A. A. : Absolument pas. Pour moi c’est un monstre politique à deux têtes. La réforme introduit un seul conseiller qui s’occuperait à la fois de l’échelon départemental et régional. C’est impossible parce que 90% des compétences des deux institutions sont différentes. La région est en charge de la recherche, de l’innovation et globalement des perspectives de développement de long terme. Le département s’occupe lui des fonctions de proximité, l’action sociale, la voirie, les collèges, l’aide aux communes. Si une seule personne doit gérer tout ça, elle n’ira plus sur le terrain faute de temps. En outre, le risque est de voir l’élu favoriser son canton au détriment de sa région afin d’être réélu, ce qui aboutirait à la disparition de fait des régions.
@ !: Les collectivités sont sur les dents car elles craignent également que la réforme ne se solde par une baisse de leurs ressources et une perte de leur autonomie. Est-ce une peur vraiment fondée ?

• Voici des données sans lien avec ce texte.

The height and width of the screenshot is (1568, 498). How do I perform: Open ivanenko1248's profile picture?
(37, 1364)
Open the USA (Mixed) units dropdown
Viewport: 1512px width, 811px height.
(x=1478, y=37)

A. A. : Oui car la réforme prévoit aussi la suppression de ce qu’on appelle la clause générale de compétence, c’est-à-dire le fait pour une collectivité de pouvoir financer des projets même s’ils ne sont pas dans son champ de compétences. Par exemple, aujourd’hui, le département peut aider au financement d’une école ou de l’assainissement, alors que cela fait partie des attributions des communes. Demain ce ne sera plus possible et les conséquences seront terribles pour les communes et les associations, qui vont voir leurs aides fondre. Par ailleurs, le comportement du gouvernement est tout-à-fait paradoxal quand on sait comment les infrastructures sont réalisés actuellement. Pour tous les projets ce sont des financements croisés. L’Etat ne fournit des dotations qu’à la condition que région, département et commune mettent la main à la poche. Pour la LGV, qui dépend de la compétence de l’Etat, ce dernier a exigé que les collectivités financent 50% du projet ! Et après on nous dit qu’on dépense trop !
@ ! : Comment comptez-vous faire entendre votre voix ?

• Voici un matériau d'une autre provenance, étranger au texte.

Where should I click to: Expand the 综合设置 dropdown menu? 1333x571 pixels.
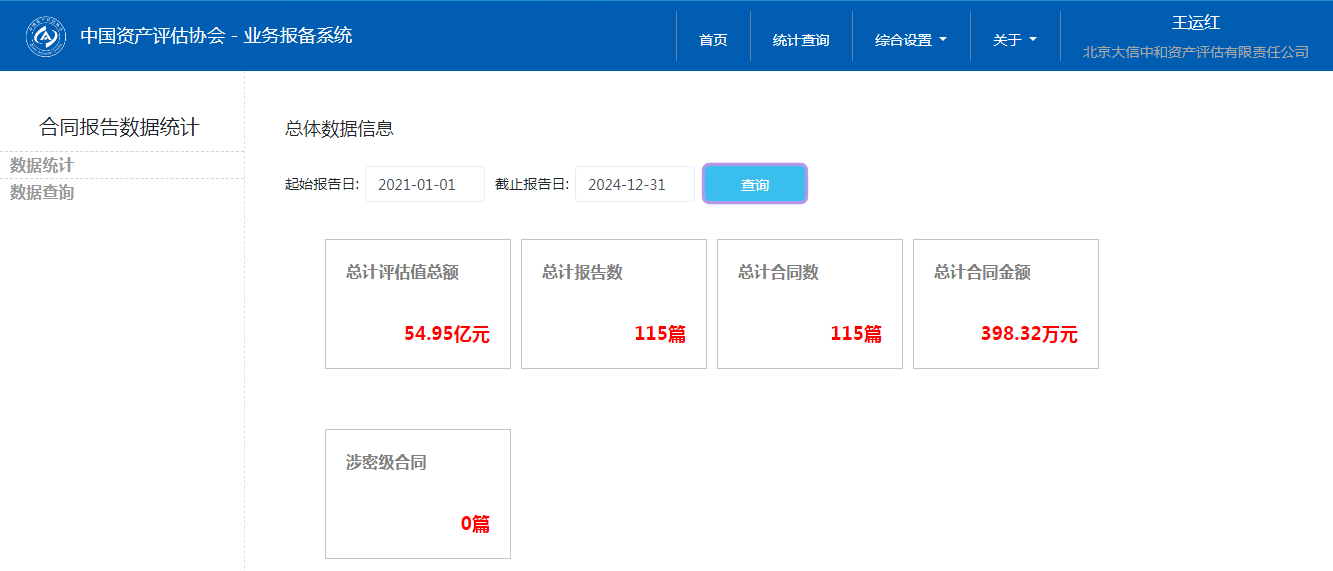click(x=910, y=40)
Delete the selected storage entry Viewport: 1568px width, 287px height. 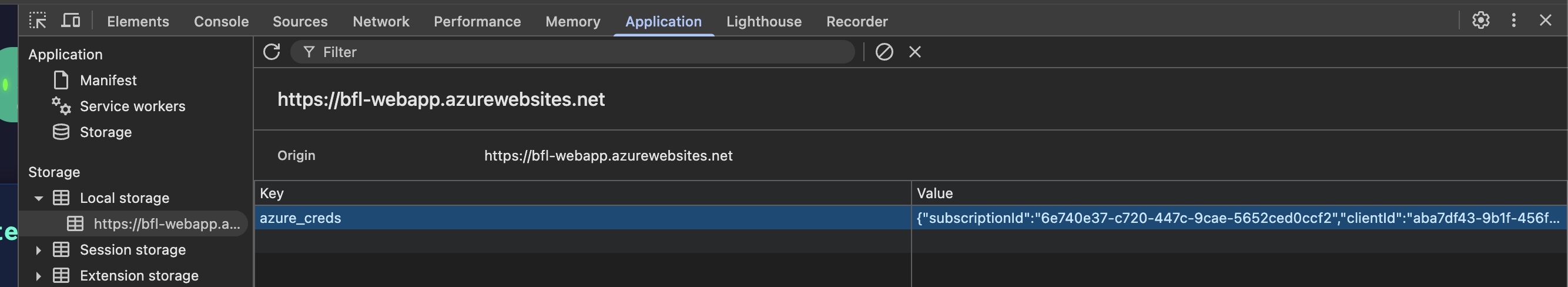click(914, 52)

A. A. : Nous devons convaincre l’opinion en expliquant les enjeux de la réforme aux citoyens et en passant un pacte avec les associations. La question sous-jacente est celle-ci : ‘Dans quelle république voulons-nous vivre ? Dans un pays jacobin où tout est réglé par l’Etat ou dans une république décentralisée qui prend en compte les spécificités de chacun ? Si on veut la deuxième solution, alors il faut nous donner vraiment les moyens d’agir. Les collectivités sont plus efficaces et moins endettées que l’Etat car ce sont des instances de proximité, soumises à la critique directe du citoyen et donc obligées d’agir. L’Etat, lui, il est impossible de lui remonter les bretelles dans la rue si ça ne va pas.